What you will do: Each line of the records must appear in your answer exactly, with no pictures.

Data supplied:
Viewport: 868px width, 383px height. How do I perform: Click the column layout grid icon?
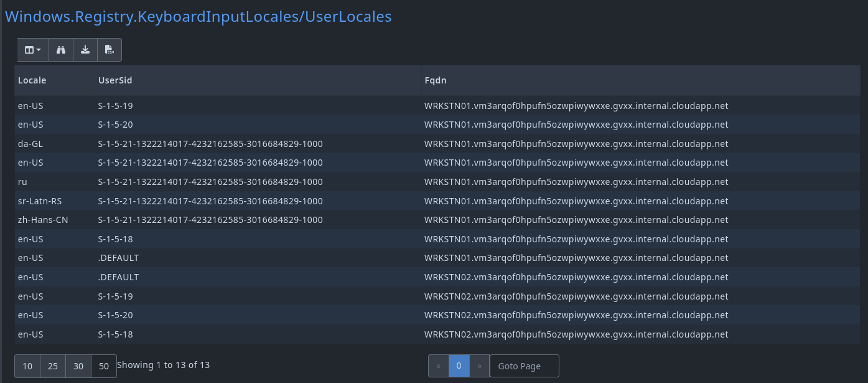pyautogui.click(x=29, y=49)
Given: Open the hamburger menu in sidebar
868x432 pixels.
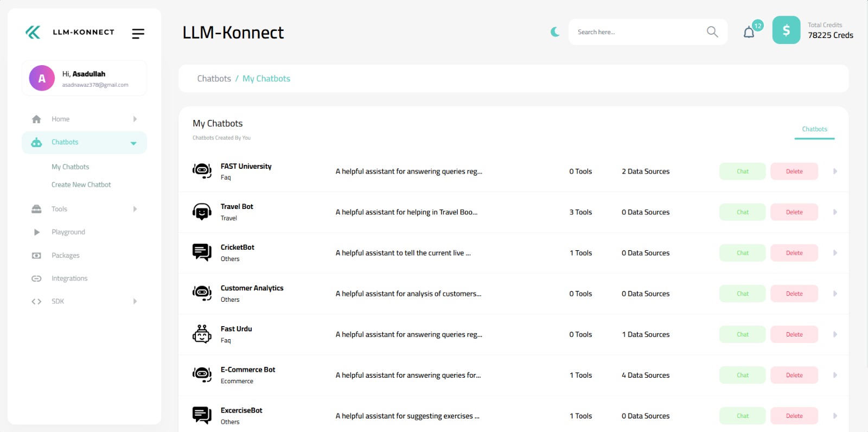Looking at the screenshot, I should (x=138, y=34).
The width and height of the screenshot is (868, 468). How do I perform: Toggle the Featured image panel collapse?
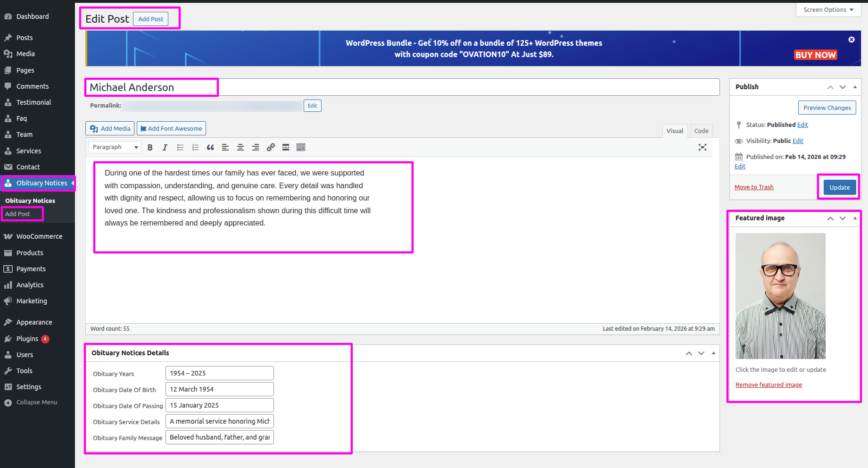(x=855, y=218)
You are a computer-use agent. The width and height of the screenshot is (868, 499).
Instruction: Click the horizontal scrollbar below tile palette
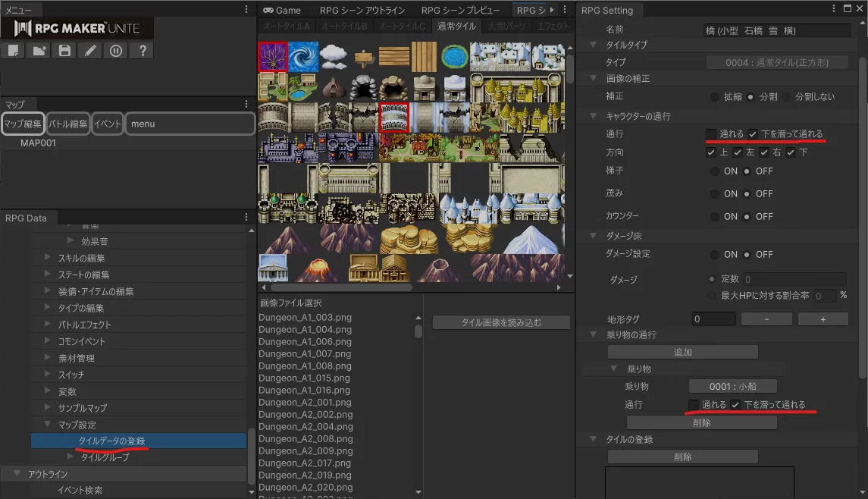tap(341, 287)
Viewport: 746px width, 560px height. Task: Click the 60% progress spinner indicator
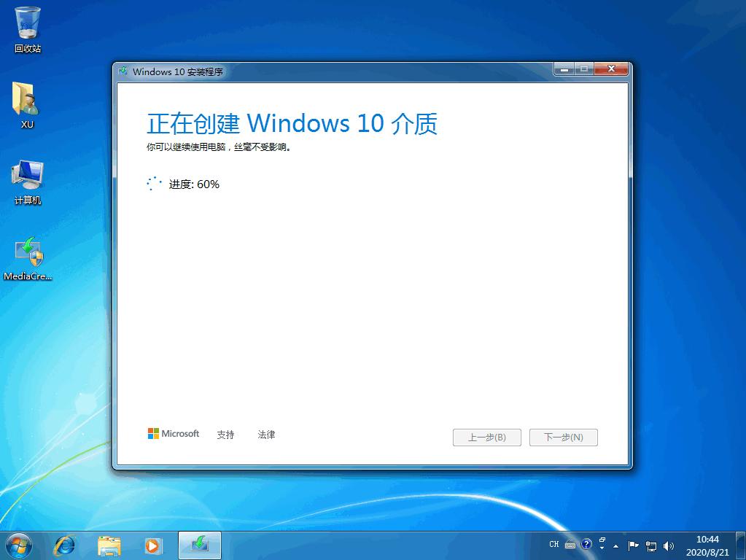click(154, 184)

Exercise result:
Viewport: 868px width, 383px height. How do I perform: Click the column layout grid icon?
pyautogui.click(x=29, y=49)
Given: Open the hamburger menu in sidebar
868x432 pixels.
Looking at the screenshot, I should (x=138, y=34).
The width and height of the screenshot is (868, 468). How do I perform: Toggle the Featured image panel collapse?
(x=855, y=218)
You are a computer-use agent. The width and height of the screenshot is (868, 499).
Instruction: Click the horizontal scrollbar below tile palette
tap(341, 287)
Viewport: 746px width, 560px height. Task: Click the 60% progress spinner indicator
click(154, 184)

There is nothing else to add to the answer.